__CHALLENGES__
- 1) Decide whether each statement agrees with the passage about Evsey Domar's 1957 course at M.I.T., answering yes or no and quoting the exact words of the passage that settle it. (a) During his first semester at M.I.T., Domar taught a seminar on Russian Economics. (b) R. A. Musgrave taught the Fiscal Policy course in Spring 1954. (c) The course bibliography was ten pages long.
- 2) Retype the part of the passage about Evsey Domar's 1957 course at M.I.T. starting at "Inspection of the" and ending at "than two pages.".

Source: M.I.T. Libraries. Institute Archives and Special Collections. Papers of Charles Kindleberger, 1934-99. Box 22, Folder “Examinations. International Economics, 1959-75”.

Image Source: M.I.T. Yearbook Technique, 1950.

Categories
Exam Questions Johns Hopkins M.I.T. Suggested Reading Syllabus

M.I.T. Readings and exam questions for fiscal and monetary policy. Domar, 1957

Evsey Domar’s first semester at M.I.T. was as a visiting professor according to the teaching records of the economics department. He taught one seminar on Russian Economics (14.292) and a graduate course with the nominal title “Fiscal Policy”. That course had been taught previously by E. Cary Brown (Spring 1954, 1955) and R. A. Musgrave, visiting Professor (Spring 1956).

Inspection of the ten-page course bibliography and the final examination questions along with two note-cards filed with these course materials, it appears that well over half the course was in all likelihood dedicated to fiscal policy topics with monetary policy for stabilization topics accouting for perhaps one-third of the course. Just as the length of the course bibliography (typical for Domar) is daunting, his use of asterisks to designate recommended reading was exceedingly liberal. An examination of the final examination questions leads me to conclude that it should be rather easy to reduce the course reading list (for examination purposes!) to less than two pages.

__LISTED RECORDS__
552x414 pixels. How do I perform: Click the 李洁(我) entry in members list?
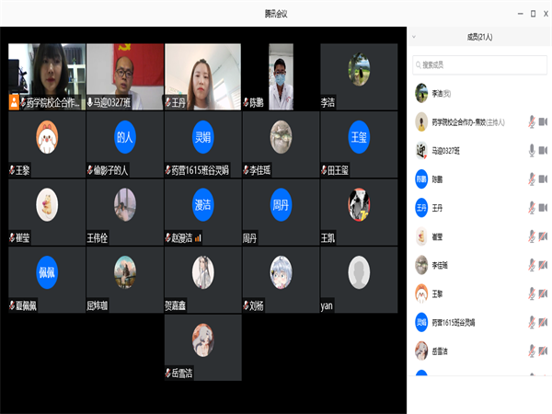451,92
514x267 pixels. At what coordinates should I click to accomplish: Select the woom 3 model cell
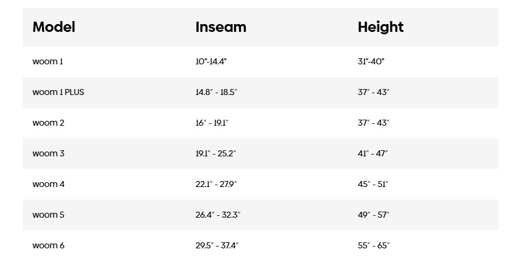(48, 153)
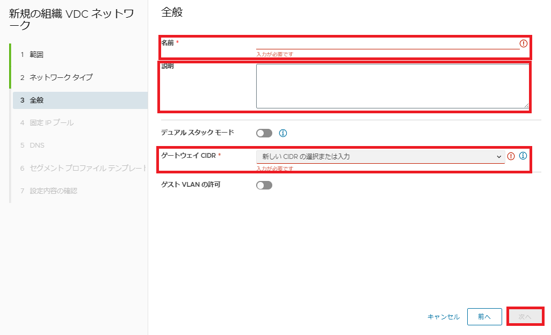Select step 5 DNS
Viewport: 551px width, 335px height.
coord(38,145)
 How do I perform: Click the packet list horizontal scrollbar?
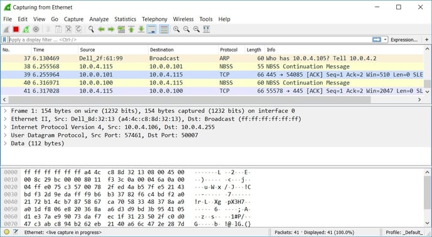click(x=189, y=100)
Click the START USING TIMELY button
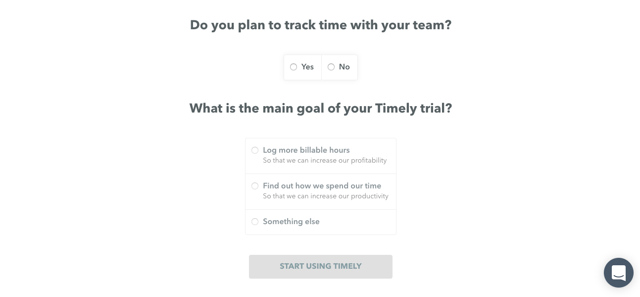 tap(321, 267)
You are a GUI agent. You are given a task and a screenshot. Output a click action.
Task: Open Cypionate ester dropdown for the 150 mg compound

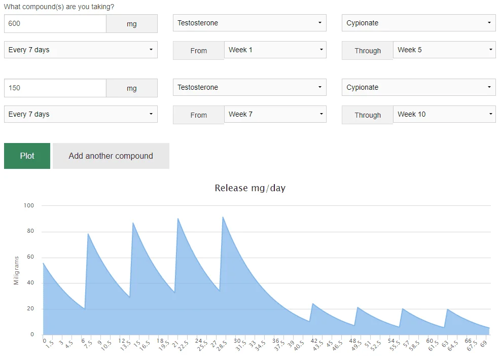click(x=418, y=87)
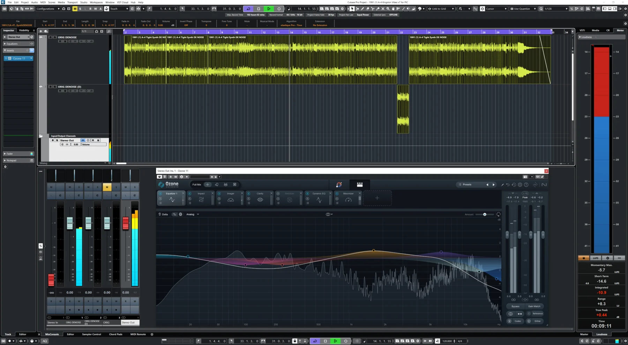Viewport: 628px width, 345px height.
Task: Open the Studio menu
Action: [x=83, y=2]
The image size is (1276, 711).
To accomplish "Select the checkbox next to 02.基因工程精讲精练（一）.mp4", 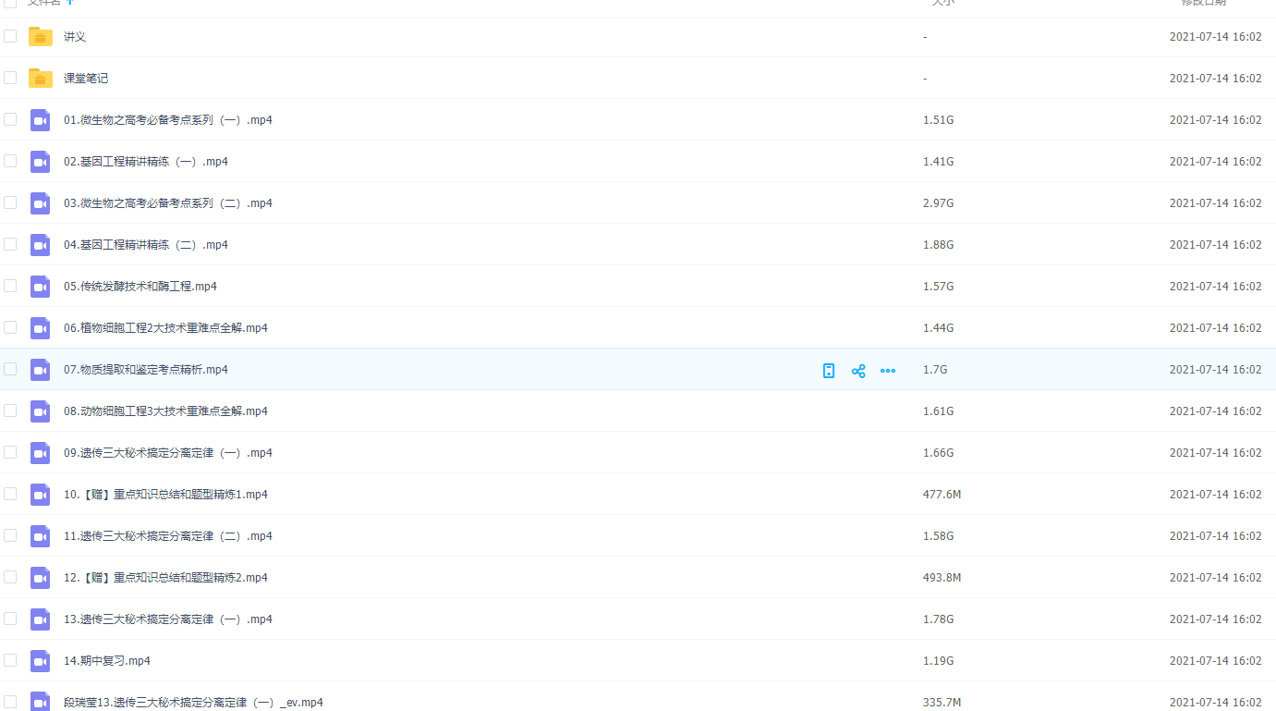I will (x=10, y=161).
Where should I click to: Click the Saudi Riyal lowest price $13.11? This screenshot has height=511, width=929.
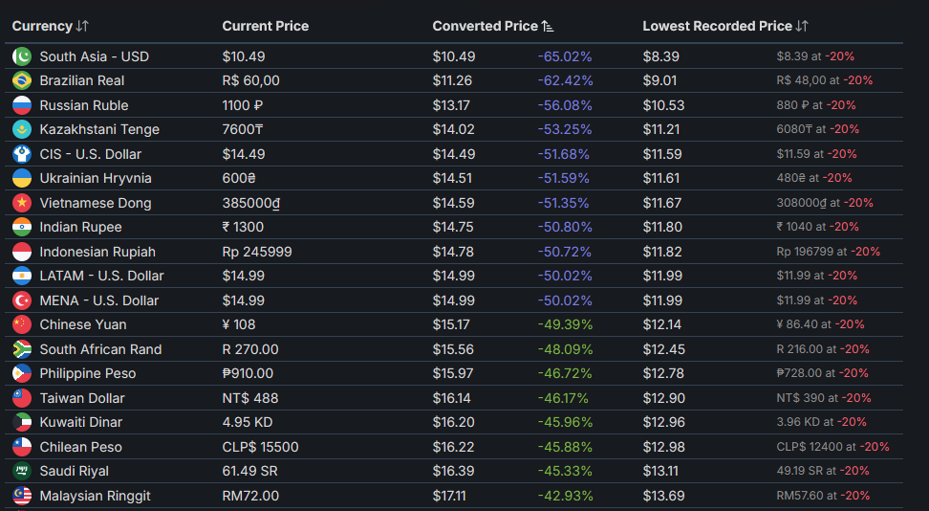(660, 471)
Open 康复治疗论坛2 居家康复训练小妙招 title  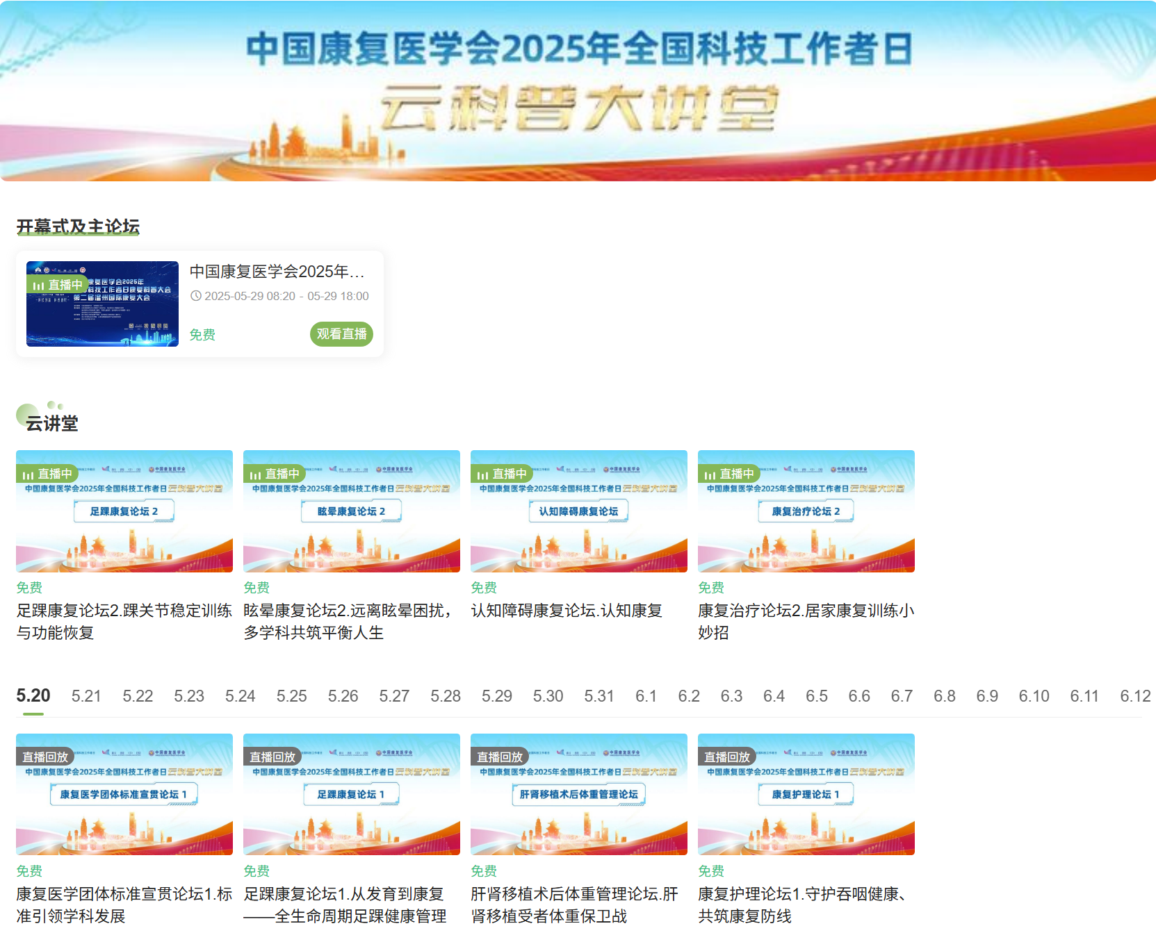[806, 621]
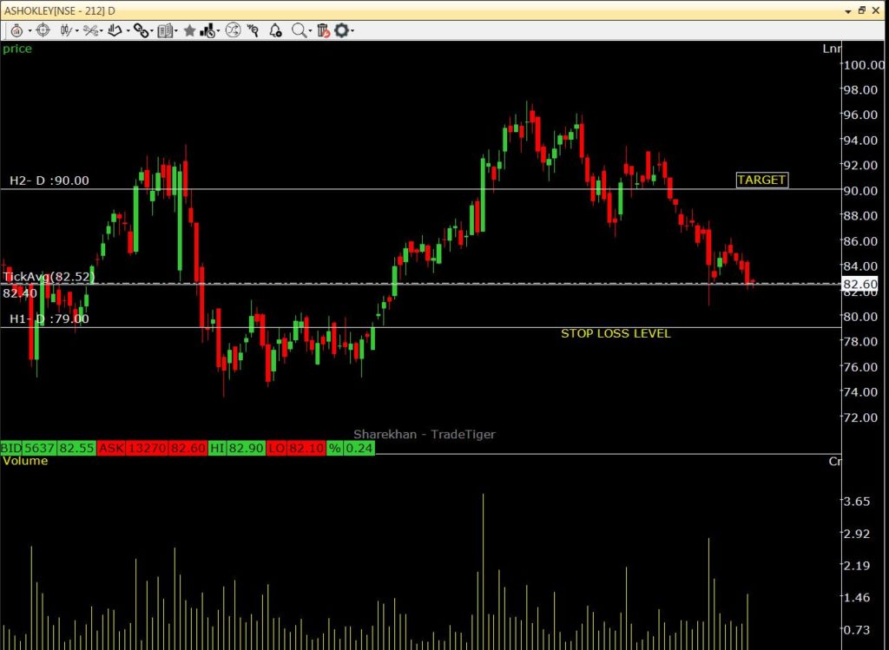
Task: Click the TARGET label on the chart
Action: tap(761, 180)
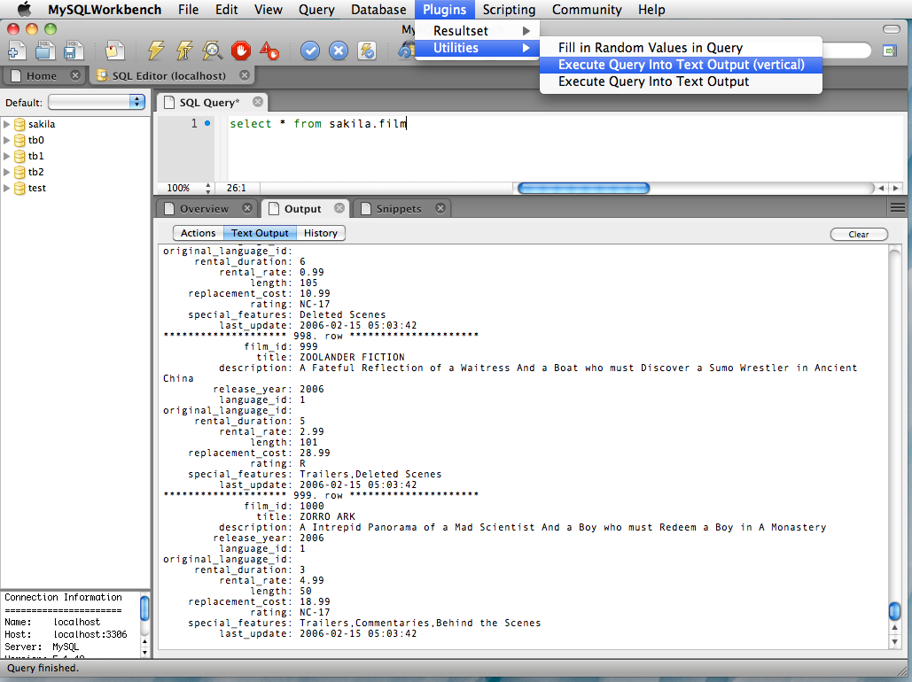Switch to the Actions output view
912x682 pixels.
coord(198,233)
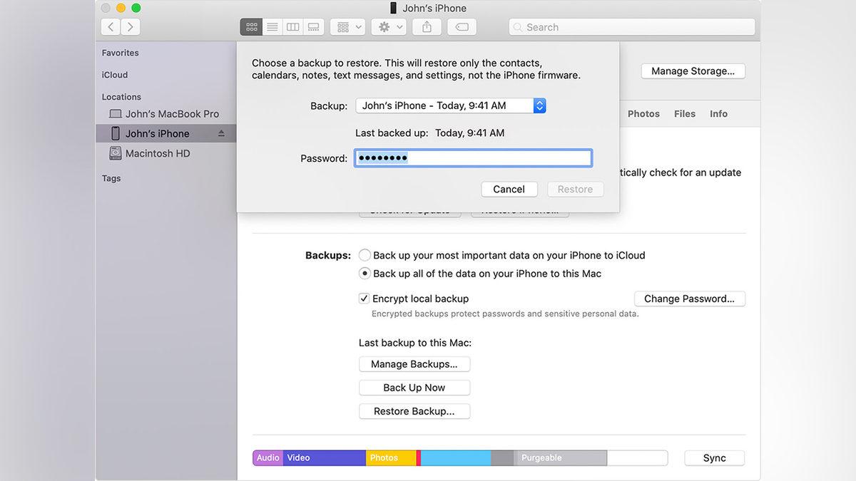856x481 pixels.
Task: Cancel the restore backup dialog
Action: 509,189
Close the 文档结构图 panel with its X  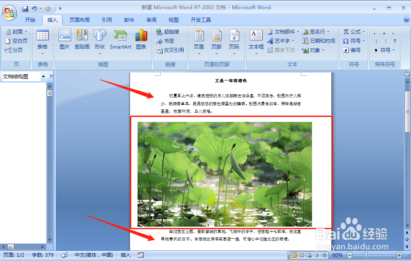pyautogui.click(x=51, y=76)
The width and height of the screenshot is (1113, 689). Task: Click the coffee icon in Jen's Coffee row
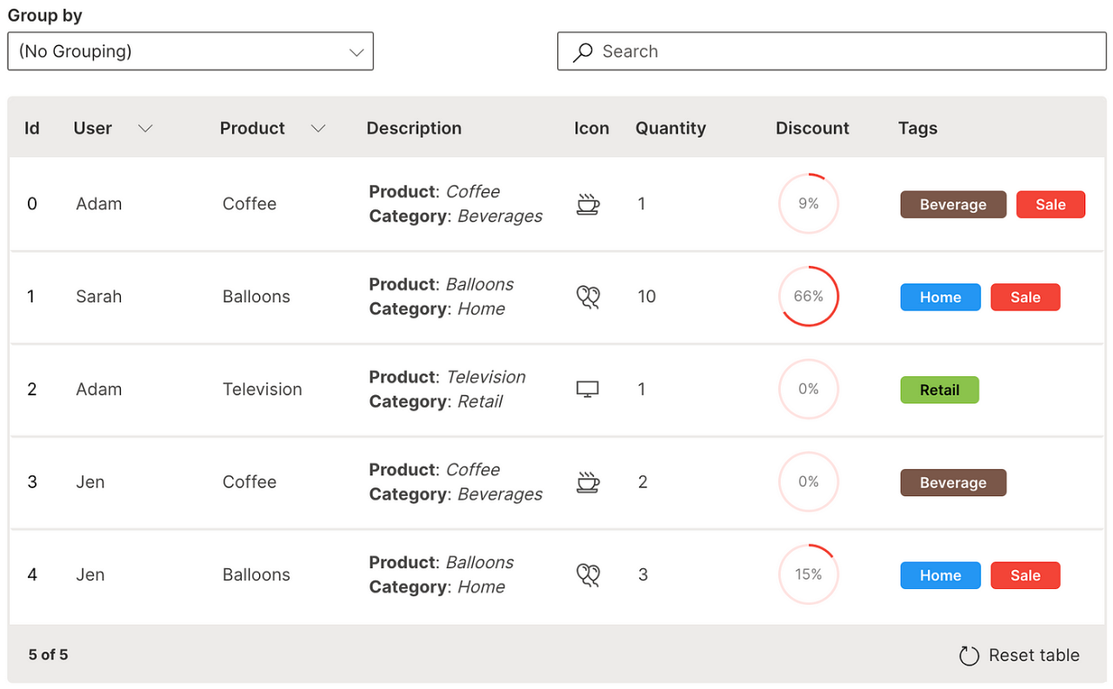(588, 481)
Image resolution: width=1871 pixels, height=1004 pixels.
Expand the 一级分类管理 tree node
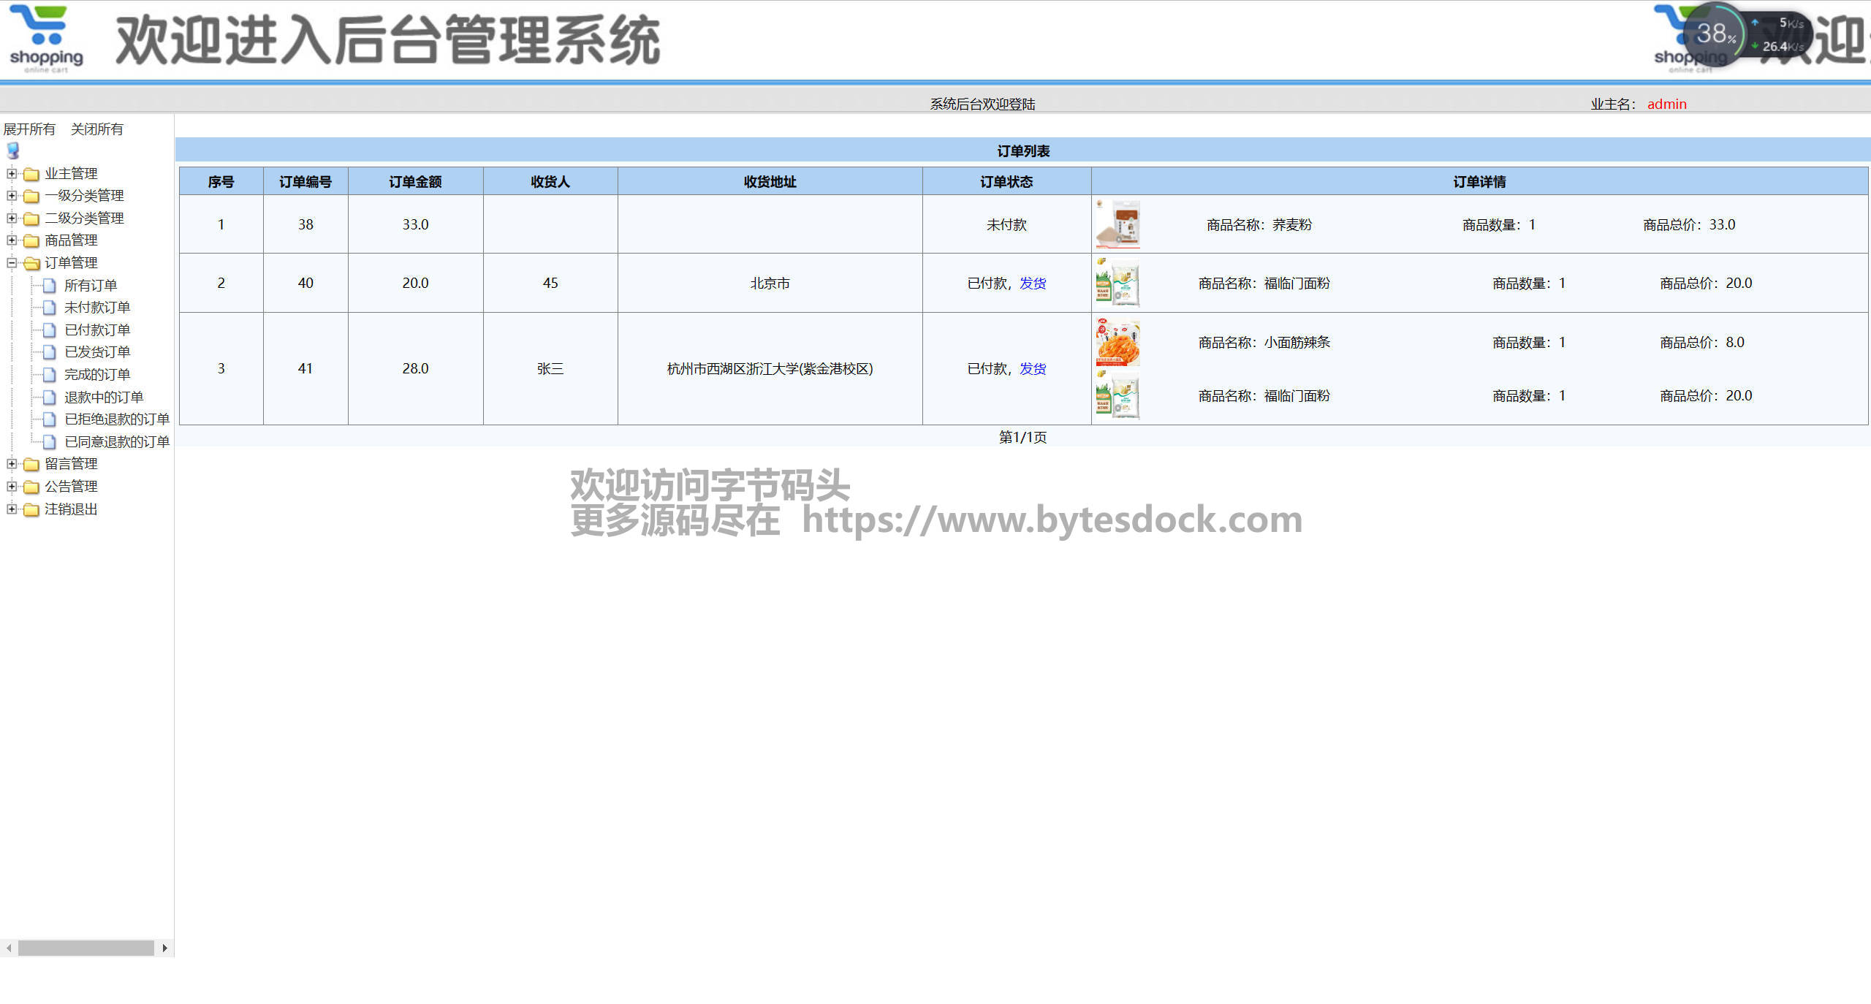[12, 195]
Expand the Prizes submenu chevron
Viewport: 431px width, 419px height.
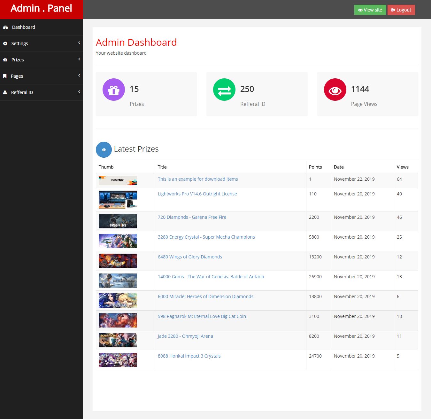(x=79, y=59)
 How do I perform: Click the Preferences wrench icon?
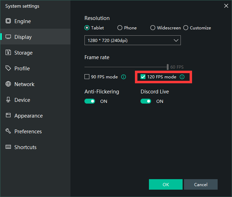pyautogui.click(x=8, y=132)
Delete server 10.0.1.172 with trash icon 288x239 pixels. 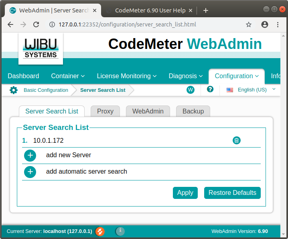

__PROBLEM SOLUTIONS__
- 1)
(a) Yes: "He taught one seminar on Russian Economics (14.292)"
(b) No: "E. Cary Brown (Spring 1954, 1955) and R. A. Musgrave, visiting Professor (Spring 1956)"
(c) Yes: "the ten-page course bibliography"

- 2)
Inspection of the ten-page course bibliography and the final examination questions along with two note-cards filed with these course materials, it appears that well over half the course was in all likelihood dedicated to fiscal policy topics with monetary policy for stabilization topics accouting for perhaps one-third of the course. Just as the length of the course bibliography (typical for Domar) is daunting, his use of asterisks to designate recommended reading was exceedingly liberal. An examination of the final examination questions leads me to conclude that it should be rather easy to reduce the course reading list (for examination purposes!) to less than two pages.